I also found the stats on this site interesting (many are estimates):

https://www.nationmaster.com/country-info/stats/Crime/Murder...

https://www.nationmaster.com/country-info/stats/Crime/Violen...

https://www.nationmaster.com/country-info/stats/Crime/Violen...

> individuals are responsible, but that doesn't mean that the tool is not a significant factor.

Individuals are responsible. No buts. And there is no solving violence on any scale without understanding and addressing the reasons someone might commit it. This is a rabbit hole of difficult and uncomfortable truths we must address as a society.

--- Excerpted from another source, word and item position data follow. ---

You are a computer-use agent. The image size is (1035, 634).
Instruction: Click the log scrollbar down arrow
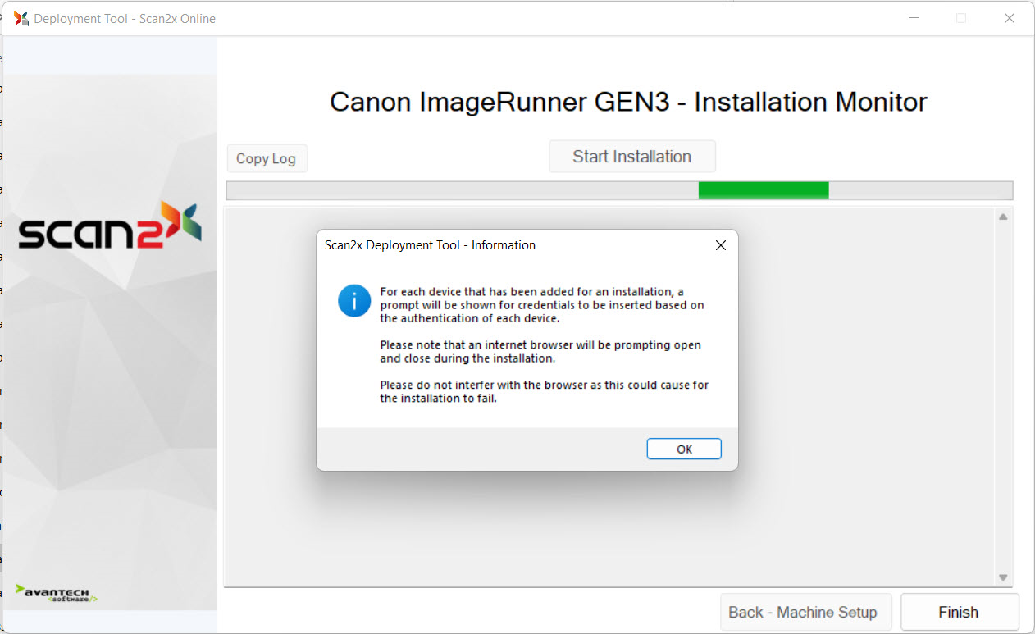coord(1002,577)
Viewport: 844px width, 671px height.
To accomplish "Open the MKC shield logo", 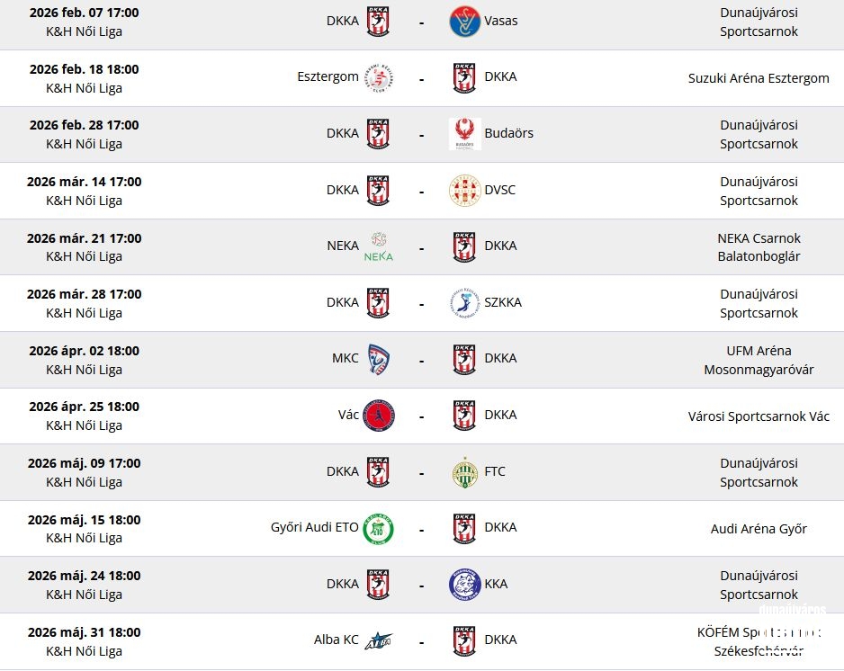I will click(378, 359).
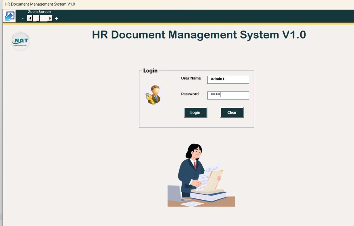The width and height of the screenshot is (354, 226).
Task: Click the left arrow on Zoom Screen bar
Action: tap(30, 18)
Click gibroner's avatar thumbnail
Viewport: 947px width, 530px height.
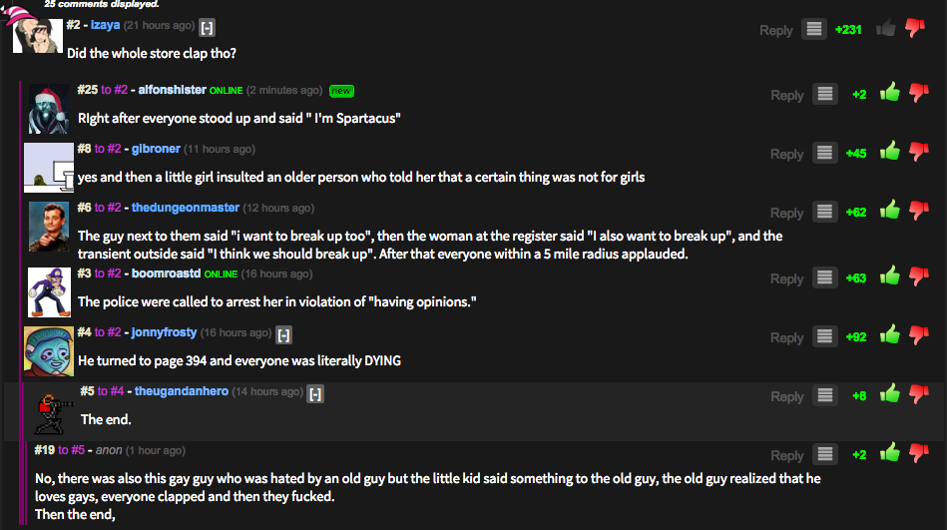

Responsibility is a very complex topic. Sometimes it seems straightforward. People training child soldiers are more responsible than the child soldiers, right? The USA financing, training, and arming this or that group seems to be also responsible if those groups do bad things. (Hence all the protests in the US against the way the IDF wages war in Gaza.)

People voting for or against gun control also have some responsibility. (Australia's National Firearms Agreement comes to mind.) Similarly people who (continued to vote, or) voted in the EU to use cheap Russian gas even after 2014, and even after 2022 share again certainly share some responsibility. Maybe even more than the conscripts coerced to be on the front.

I think structural effects dominate in many cases. (IMHO local crime surges are perfect evidence for this, and even though the FBI crime data is slow and not detailed enough, the city-level data is good enough to see things like a homicide spike after a "viral police misconduct incidents" -- https://www.nber.org/papers/w27324 and this is even before George Floyd -- and https://johnkroman.substack.com/p/explaining-the-covid-viole... which shows how much of an effect policing has on homicides.)

Tool availability is an important factor, and in the US it's a drastically huge effect, because the other factors that could counteract it are also mostly missing.

We can simply apply the Swiss cheese model for every shooting and see that many things had to go wrong. Of course focusing only on guns while neglecting the others would lead to increase in knife-deaths.